**Exercise prompt**
Rewrite the data as a Markdown table with the columns Number and Record line, giving each line its own numbered row and skipping blank lines. Begin at the line that contains "Click the Run Script scroll icon" and stop after the line that contains "coord(1331,288)".
*** Excerpted data
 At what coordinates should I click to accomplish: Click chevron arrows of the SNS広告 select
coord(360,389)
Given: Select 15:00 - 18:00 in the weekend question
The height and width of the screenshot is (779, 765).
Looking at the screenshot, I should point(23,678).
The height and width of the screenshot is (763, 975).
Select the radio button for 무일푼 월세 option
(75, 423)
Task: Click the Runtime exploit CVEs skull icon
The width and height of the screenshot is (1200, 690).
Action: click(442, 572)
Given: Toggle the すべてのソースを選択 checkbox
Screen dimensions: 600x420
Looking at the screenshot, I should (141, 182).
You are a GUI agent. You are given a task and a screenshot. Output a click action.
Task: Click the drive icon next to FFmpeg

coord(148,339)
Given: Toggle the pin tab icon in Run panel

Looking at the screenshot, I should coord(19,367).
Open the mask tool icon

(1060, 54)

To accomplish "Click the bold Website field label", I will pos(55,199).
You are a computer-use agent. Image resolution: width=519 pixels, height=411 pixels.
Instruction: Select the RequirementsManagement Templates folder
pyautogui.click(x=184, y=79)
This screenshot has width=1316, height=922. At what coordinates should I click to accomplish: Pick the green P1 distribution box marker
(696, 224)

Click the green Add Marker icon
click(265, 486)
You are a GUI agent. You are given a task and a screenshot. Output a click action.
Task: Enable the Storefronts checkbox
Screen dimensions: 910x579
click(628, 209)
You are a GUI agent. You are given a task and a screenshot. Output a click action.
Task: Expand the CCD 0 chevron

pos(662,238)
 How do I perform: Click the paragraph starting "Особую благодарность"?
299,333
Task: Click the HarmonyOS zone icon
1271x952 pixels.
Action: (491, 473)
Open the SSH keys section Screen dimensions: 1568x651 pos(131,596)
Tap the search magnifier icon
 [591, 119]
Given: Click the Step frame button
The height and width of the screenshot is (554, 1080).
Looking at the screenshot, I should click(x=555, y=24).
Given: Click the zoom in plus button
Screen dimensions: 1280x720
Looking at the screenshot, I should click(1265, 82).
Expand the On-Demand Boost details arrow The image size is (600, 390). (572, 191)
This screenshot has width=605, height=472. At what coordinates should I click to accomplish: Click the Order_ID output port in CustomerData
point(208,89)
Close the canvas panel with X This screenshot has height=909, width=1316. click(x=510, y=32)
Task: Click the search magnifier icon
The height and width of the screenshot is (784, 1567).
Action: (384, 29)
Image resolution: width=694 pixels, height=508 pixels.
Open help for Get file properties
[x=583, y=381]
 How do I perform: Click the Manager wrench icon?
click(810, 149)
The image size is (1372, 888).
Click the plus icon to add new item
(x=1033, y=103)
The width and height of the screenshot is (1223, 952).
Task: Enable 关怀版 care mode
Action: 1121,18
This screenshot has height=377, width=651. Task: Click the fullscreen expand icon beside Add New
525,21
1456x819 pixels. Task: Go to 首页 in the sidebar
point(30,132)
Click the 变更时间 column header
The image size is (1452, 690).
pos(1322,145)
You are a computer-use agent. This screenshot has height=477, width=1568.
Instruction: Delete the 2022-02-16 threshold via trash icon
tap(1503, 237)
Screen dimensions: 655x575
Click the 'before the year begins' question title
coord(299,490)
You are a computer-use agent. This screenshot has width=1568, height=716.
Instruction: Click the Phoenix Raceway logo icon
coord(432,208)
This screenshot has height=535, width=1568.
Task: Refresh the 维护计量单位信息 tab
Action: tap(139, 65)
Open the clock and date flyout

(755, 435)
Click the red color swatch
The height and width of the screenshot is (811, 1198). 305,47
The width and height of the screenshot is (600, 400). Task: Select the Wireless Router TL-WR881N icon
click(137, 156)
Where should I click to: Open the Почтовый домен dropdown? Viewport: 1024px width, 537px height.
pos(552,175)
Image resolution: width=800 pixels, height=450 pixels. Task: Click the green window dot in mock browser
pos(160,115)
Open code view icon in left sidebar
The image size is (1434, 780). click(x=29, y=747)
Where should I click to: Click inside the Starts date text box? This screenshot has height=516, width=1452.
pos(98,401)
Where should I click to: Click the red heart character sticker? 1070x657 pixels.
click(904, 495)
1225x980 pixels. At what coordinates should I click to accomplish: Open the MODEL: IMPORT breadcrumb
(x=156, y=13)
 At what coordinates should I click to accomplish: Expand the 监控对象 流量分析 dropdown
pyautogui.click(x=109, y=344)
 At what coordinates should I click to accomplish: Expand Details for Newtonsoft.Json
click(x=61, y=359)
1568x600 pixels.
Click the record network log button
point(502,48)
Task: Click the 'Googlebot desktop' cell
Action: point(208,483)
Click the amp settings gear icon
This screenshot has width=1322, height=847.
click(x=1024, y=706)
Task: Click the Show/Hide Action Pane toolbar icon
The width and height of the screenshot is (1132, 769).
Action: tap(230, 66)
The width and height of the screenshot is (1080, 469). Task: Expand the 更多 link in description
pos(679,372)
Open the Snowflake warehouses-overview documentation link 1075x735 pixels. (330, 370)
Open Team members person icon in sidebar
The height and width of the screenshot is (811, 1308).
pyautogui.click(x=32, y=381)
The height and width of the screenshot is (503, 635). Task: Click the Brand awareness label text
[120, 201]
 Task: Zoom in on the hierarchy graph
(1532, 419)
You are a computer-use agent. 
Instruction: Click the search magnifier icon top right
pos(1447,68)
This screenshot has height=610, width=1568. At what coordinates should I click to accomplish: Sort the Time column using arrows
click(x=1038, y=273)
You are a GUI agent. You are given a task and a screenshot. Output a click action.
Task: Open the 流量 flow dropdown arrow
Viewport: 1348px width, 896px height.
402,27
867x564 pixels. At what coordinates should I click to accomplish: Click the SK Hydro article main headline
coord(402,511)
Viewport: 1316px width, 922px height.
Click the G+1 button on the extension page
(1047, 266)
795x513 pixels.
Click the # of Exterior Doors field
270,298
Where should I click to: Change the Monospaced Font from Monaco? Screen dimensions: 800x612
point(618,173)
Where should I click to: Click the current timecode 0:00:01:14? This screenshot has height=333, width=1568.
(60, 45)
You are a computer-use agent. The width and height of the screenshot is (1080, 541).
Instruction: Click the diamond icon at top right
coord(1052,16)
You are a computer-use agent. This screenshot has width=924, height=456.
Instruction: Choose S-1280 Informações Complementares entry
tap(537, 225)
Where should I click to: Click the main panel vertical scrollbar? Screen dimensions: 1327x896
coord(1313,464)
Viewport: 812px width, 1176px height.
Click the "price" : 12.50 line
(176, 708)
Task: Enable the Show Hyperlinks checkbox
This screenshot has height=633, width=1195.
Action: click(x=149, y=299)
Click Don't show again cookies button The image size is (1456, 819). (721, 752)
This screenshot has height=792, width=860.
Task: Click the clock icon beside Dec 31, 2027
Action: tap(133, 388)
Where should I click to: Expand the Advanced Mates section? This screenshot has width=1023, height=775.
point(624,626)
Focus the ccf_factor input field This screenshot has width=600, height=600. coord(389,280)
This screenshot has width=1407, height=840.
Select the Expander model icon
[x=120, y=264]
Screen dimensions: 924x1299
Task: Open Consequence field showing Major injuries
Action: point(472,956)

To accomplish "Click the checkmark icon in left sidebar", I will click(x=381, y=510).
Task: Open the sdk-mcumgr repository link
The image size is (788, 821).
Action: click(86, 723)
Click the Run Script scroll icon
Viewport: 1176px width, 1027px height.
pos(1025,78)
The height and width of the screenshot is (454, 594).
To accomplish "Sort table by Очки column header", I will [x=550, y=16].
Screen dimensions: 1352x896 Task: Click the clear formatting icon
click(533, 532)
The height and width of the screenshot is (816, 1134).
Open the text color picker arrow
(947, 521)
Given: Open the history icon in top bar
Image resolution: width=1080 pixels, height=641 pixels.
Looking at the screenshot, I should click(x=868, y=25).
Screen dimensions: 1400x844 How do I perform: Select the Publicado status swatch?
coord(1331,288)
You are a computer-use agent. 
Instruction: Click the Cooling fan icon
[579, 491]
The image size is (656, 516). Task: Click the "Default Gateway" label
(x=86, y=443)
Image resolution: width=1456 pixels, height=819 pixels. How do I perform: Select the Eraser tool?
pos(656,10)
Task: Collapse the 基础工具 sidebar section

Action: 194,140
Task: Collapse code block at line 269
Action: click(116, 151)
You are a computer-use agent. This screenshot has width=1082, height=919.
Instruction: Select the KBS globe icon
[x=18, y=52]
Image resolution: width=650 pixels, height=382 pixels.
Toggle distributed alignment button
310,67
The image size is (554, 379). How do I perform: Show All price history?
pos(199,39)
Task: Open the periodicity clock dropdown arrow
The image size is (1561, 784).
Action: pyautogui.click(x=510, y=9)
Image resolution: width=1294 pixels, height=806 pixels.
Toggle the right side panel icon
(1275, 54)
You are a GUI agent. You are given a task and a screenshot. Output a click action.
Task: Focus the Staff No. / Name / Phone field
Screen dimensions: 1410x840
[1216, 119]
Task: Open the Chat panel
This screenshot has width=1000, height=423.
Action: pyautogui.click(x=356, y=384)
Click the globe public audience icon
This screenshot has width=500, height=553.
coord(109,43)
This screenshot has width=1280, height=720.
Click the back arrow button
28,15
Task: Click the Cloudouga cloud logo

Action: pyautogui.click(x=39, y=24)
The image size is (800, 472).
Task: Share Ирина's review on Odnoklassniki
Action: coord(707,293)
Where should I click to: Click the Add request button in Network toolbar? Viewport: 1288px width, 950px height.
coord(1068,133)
******
**Answer for this exercise**
| Number | Record line |
|---|---|
| 1 | Click the Run Script scroll icon |
| 2 | Viewport: 1176px width, 1027px height. |
| 3 | pos(1025,78) |
| 4 | The height and width of the screenshot is (454, 594). |
| 5 | To accomplish "Sort table by Очки column header", I will [x=550, y=16]. |
| 6 | Screen dimensions: 1352x896 Task: Click the clear formatting icon |
| 7 | click(533, 532) |
| 8 | The height and width of the screenshot is (816, 1134). |
| 9 | Open the text color picker arrow |
| 10 | (947, 521) |
| 11 | Given: Open the history icon in top bar |
| 12 | Image resolution: width=1080 pixels, height=641 pixels. |
| 13 | Looking at the screenshot, I should click(x=868, y=25). |
| 14 | Screen dimensions: 1400x844 How do I perform: Select the Publicado status swatch? |
| 15 | coord(1331,288) |